TASK DETAILS:
The lines from the start of the data up to and including the one with "Task: Open the OMX-ESTOCOLMO-30 index name" should be returned exactly, and nothing else.

EXERCISE INPUTS:
========================
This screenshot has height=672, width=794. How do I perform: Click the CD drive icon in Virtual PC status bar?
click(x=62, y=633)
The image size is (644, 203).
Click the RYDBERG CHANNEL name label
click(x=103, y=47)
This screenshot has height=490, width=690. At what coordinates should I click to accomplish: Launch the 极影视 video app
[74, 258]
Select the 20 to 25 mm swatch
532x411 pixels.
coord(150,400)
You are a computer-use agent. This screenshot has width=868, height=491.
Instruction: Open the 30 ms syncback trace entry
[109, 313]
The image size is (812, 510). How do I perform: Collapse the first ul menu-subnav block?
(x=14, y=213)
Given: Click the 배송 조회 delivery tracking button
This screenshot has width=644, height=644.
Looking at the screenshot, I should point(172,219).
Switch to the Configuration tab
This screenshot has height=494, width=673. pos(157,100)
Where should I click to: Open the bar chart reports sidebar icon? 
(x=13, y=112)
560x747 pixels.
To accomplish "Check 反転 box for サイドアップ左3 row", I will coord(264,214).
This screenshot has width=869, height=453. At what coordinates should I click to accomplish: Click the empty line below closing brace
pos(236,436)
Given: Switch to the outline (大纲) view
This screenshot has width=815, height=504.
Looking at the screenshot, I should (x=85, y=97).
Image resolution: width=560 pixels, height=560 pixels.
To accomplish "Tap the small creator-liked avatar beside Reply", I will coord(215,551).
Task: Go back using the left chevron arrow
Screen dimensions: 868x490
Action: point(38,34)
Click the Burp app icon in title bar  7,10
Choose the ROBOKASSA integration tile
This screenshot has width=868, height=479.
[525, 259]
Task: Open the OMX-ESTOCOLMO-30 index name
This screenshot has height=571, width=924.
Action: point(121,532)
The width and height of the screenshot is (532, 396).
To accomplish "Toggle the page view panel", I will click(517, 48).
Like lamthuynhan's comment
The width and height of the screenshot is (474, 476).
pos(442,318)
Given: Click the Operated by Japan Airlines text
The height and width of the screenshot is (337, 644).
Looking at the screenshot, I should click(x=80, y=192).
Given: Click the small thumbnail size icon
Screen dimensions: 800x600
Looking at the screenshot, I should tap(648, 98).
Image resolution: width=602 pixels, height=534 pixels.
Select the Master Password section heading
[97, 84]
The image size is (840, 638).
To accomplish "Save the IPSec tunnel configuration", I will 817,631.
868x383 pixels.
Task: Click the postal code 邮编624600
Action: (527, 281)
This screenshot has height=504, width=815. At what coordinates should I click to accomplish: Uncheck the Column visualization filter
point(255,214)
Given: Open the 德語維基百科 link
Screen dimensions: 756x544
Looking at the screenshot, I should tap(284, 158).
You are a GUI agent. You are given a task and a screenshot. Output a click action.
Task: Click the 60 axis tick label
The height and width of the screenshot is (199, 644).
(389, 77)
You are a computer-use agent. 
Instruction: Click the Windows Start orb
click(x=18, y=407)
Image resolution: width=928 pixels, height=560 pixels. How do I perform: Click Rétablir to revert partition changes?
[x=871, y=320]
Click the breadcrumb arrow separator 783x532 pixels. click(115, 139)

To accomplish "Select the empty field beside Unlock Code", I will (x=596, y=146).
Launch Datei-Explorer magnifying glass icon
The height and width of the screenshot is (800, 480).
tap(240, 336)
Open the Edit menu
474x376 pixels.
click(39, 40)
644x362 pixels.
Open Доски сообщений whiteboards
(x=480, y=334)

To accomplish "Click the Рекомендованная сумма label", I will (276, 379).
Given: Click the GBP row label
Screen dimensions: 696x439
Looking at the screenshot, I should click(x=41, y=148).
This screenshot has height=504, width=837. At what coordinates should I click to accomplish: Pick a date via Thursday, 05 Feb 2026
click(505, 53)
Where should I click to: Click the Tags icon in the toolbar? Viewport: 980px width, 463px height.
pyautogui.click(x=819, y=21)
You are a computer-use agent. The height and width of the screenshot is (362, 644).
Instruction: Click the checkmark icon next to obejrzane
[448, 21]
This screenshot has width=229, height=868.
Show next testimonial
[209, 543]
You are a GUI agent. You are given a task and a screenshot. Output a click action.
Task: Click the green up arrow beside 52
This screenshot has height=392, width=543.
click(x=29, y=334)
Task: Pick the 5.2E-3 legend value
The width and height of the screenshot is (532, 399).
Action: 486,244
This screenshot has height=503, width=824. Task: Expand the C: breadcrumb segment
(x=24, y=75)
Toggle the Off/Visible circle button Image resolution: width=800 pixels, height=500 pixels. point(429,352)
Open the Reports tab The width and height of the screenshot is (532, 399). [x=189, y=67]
========================
SOLUTION:
This screenshot has height=672, width=794. How do I perform: Click the CD drive icon in Virtual PC status bar?
click(x=62, y=633)
The image size is (644, 203).
Click the RYDBERG CHANNEL name label
click(x=103, y=47)
This screenshot has height=490, width=690. At what coordinates should I click to accomplish: Launch the 极影视 video app
[74, 258]
Select the 20 to 25 mm swatch
532x411 pixels.
coord(150,400)
You are a computer-use agent. This screenshot has width=868, height=491.
Instruction: Open the 30 ms syncback trace entry
[109, 313]
The image size is (812, 510). How do I perform: Collapse the first ul menu-subnav block?
(x=14, y=213)
Given: Click the 배송 조회 delivery tracking button
This screenshot has width=644, height=644.
Looking at the screenshot, I should point(172,219).
Switch to the Configuration tab
This screenshot has height=494, width=673. pos(157,100)
Where should I click to: Open the bar chart reports sidebar icon? 
(x=13, y=112)
560x747 pixels.
To accomplish "Check 反転 box for サイドアップ左3 row", I will coord(264,214).
This screenshot has width=869, height=453. At what coordinates should I click to accomplish: Click the empty line below closing brace
pos(236,436)
Given: Switch to the outline (大纲) view
This screenshot has width=815, height=504.
Looking at the screenshot, I should (x=85, y=97).
Image resolution: width=560 pixels, height=560 pixels.
To accomplish "Tap the small creator-liked avatar beside Reply", I will coord(215,551).
Task: Go back using the left chevron arrow
Screen dimensions: 868x490
Action: point(38,34)
Click the Burp app icon in title bar  7,10
Choose the ROBOKASSA integration tile
This screenshot has width=868, height=479.
[525, 259]
Task: Open the OMX-ESTOCOLMO-30 index name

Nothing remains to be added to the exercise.